Especially for first-timers, you really need to start with question #2, and no one can answer it better than you can. If you’ve never made a budget, sit down and come up with one. How much cash do you think you can comfortably afford to devote each month to housing (mortgage) payments? Some people are willing to forego movies and dinner out, bring lunch to work every day and give up their car – anything to own a home. Some stretch too far and find themselves pouring all their income into the house, leaving themselves in permanent financial stress.

Once you’ve got that monthly cash flow number, go to one of the mortgage calculators on the Web (we like www.bankrate.com) and play around with different scenarios. Try 20 percent down and see how much house your monthly payment will get you. You may be able to qualify for just 10 percent down; a lot depends on your credit and income. (Avoid “interest only” mortgages -- you don’t save much money and you’ll never build up equity; it’s like paying rent to the bank.)

Armed with a good feel for how much you think you can afford, shop around for a few mortgage lenders and ask them how much they’d lend you. (This should be free.)  You may be surprised to learn that the lender’s idea of what you can afford is a lot more than you came up with in your original exercise.

The formula they use includes some risk on their part that you’ll end up a little over your head. They’re willing to take a little risk because the bigger the loan they sell you, the more they make. But you don’t need to take that risk. Only you can determine your own comfort level.

Tax evasion for dummies
I have paid about $1,800 in estimated taxes this year as I am an independent contractor. My boss has decided to close his business and says he won't give me a 1099 so I do not have to report the income he gave me. I don't know what to do since I've already paid the estimated taxes. Help!
James, Toledo, Ohio

Report the income. Here are two good reasons:

First reason: Failure to do so is a crime. Tax evasion is a felony that can land you a prison term of up to 5 years or a fine of up to $250,000, or both. For more on how it works, here’s a sampling of recent tax fraud convictions.

Second reason: Though the exact number is obviously very hard to pin down, hundreds of billions of dollars in legally owed taxes go unpaid every year, according to IRS estimates. Every one of those unpaid tax dollars has to be made up by someone else.

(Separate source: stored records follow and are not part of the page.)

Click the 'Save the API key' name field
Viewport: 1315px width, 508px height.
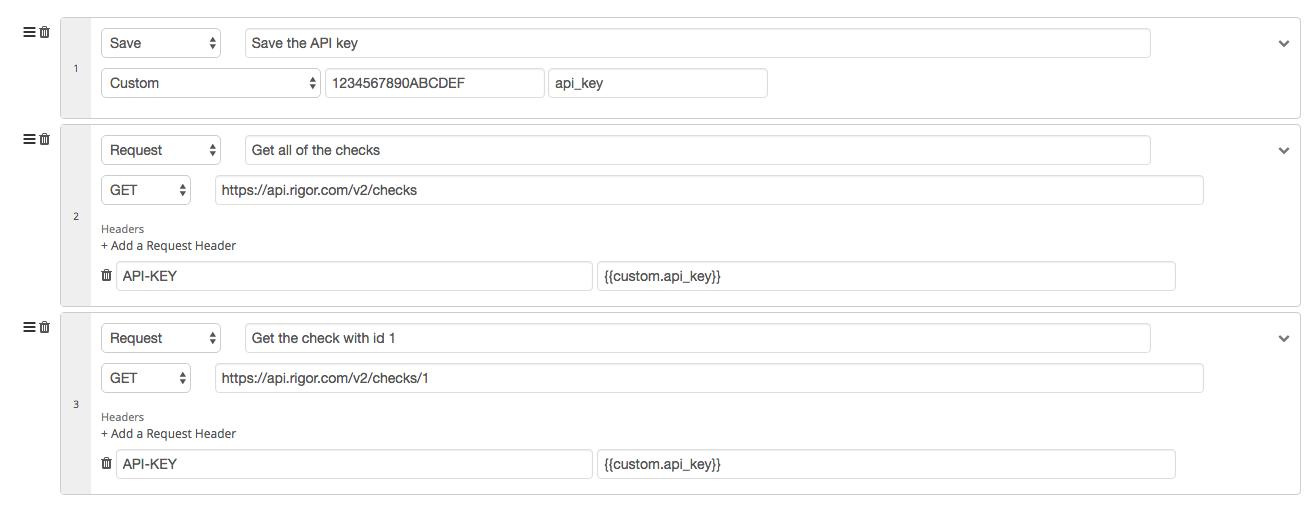698,43
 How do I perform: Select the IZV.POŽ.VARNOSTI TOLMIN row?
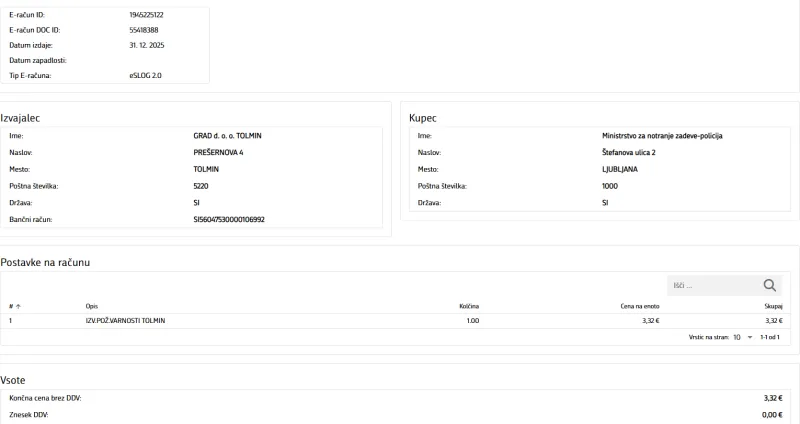pyautogui.click(x=125, y=321)
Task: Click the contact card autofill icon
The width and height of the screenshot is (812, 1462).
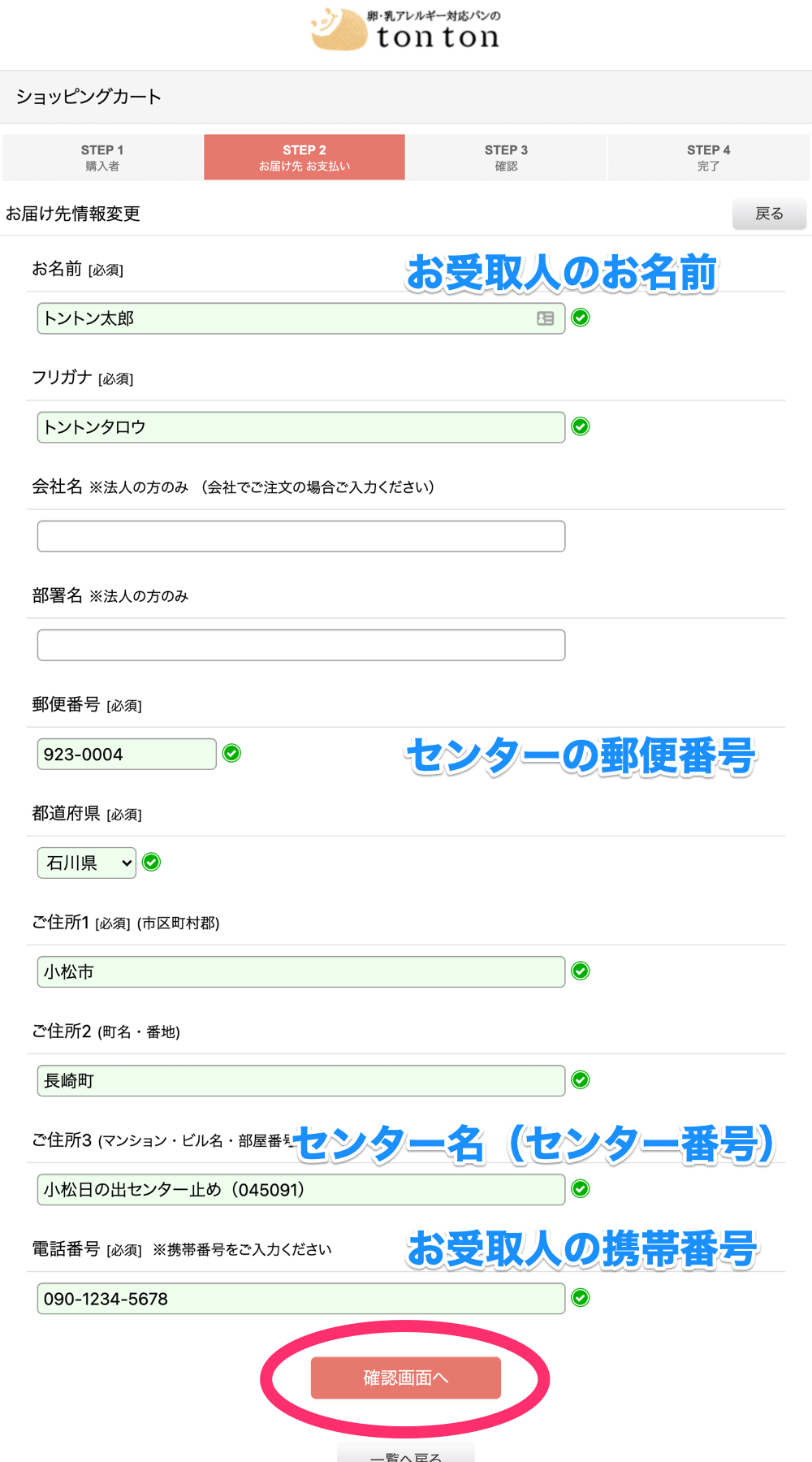Action: (546, 318)
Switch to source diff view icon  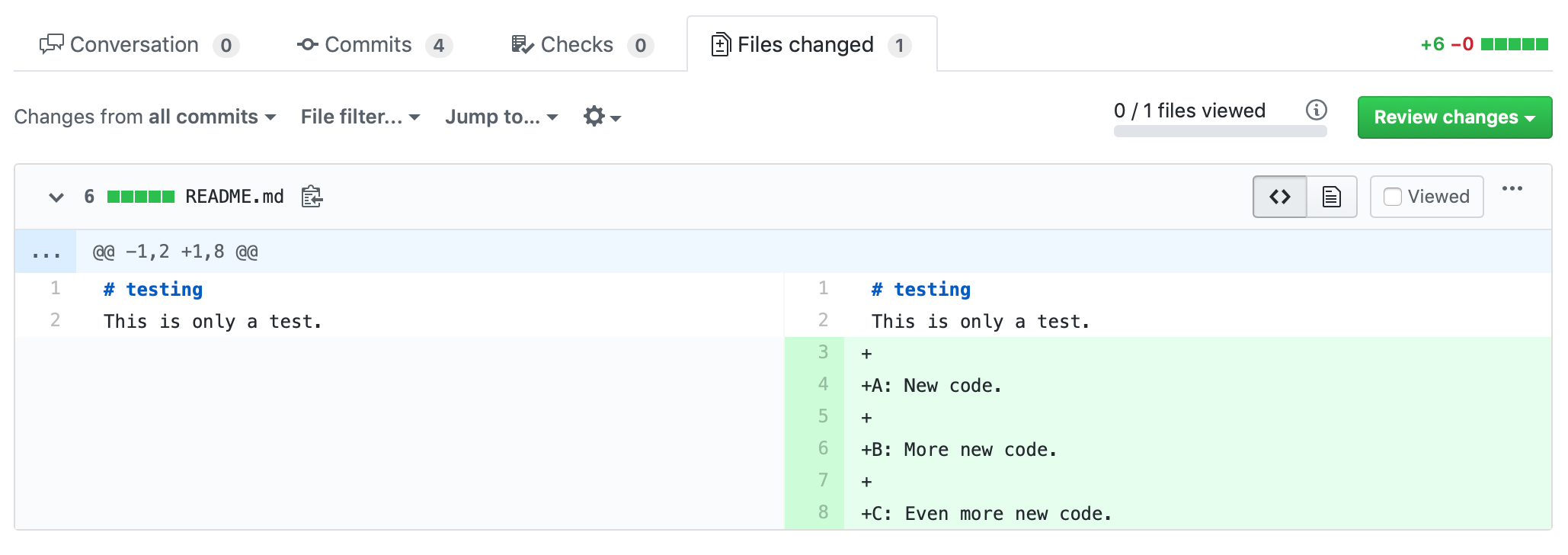[x=1280, y=197]
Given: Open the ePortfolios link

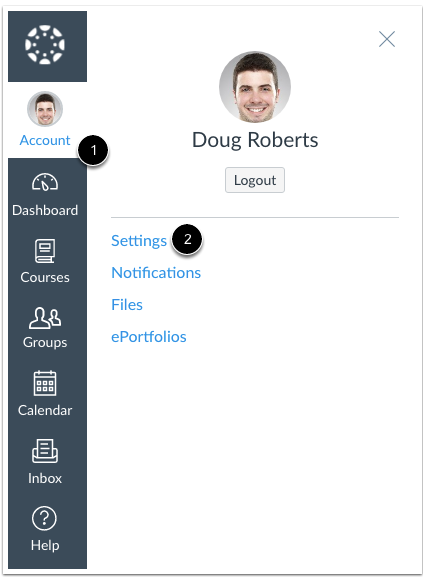Looking at the screenshot, I should click(x=149, y=337).
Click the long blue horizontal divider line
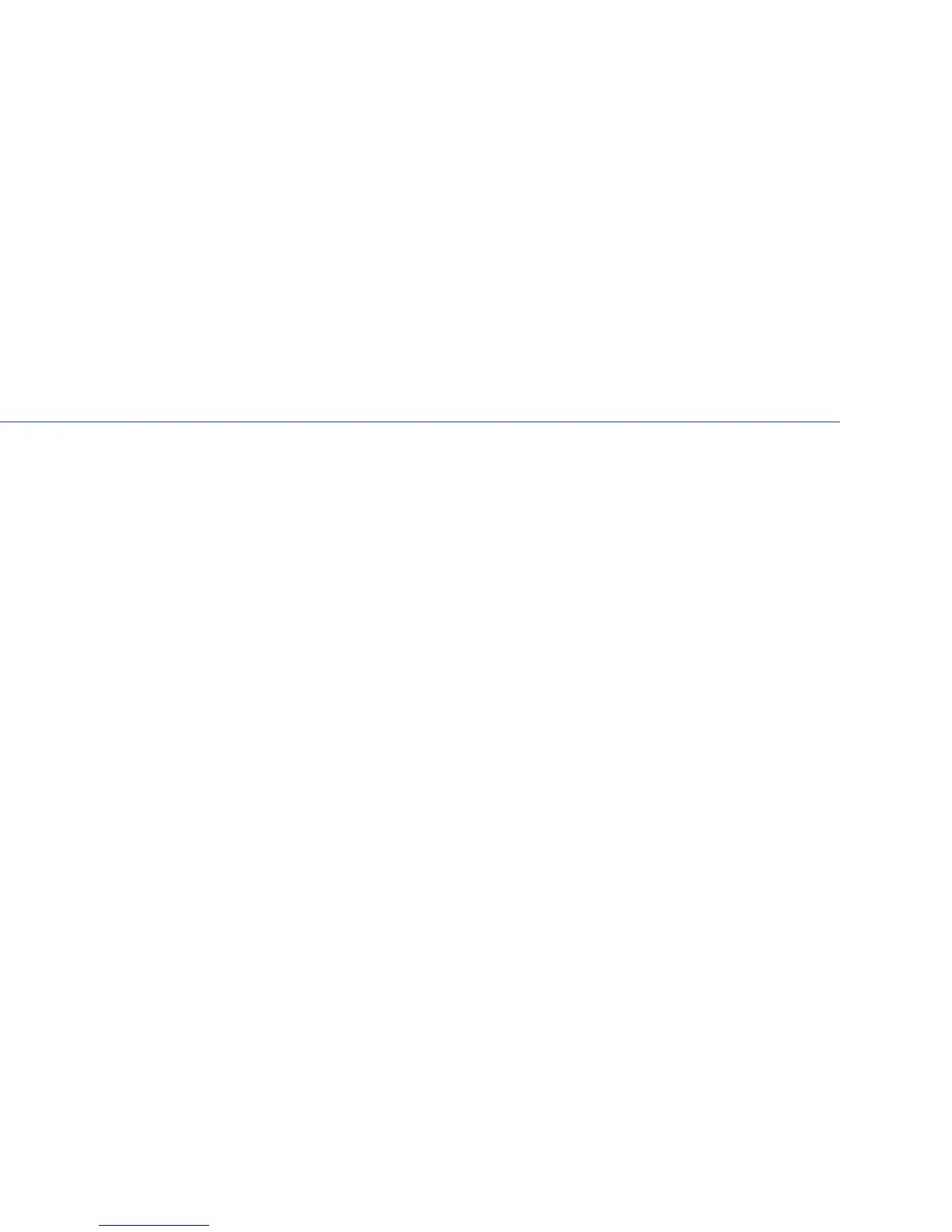952x1232 pixels. (x=420, y=422)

So if you don’t pay, all of us play-by-the-rules types will have to pay more.

After you file your return and join the play-by-the-rules crowd, go back to your boss and tell him to pay his fair share too. Tell him we’re tired of paying more taxes than we should because of slouchers like him.

My grandmother, age 77, has been advised to invest in Collateralized Mortgage Obligations. What are your thoughts and where does she go to get detailed information?
LaWana S., Atlanta, Ga.
First off, we don’t believe people should ever invest in something they don’t understand. So have your grandmother ask whoever came up with this idea to explain it to her. If they start talking about how these are complex instruments that are beyond the capacity of an individual investor's financial intellect, tell Grandma to smile sweetly and send the nice young salesperson on their way.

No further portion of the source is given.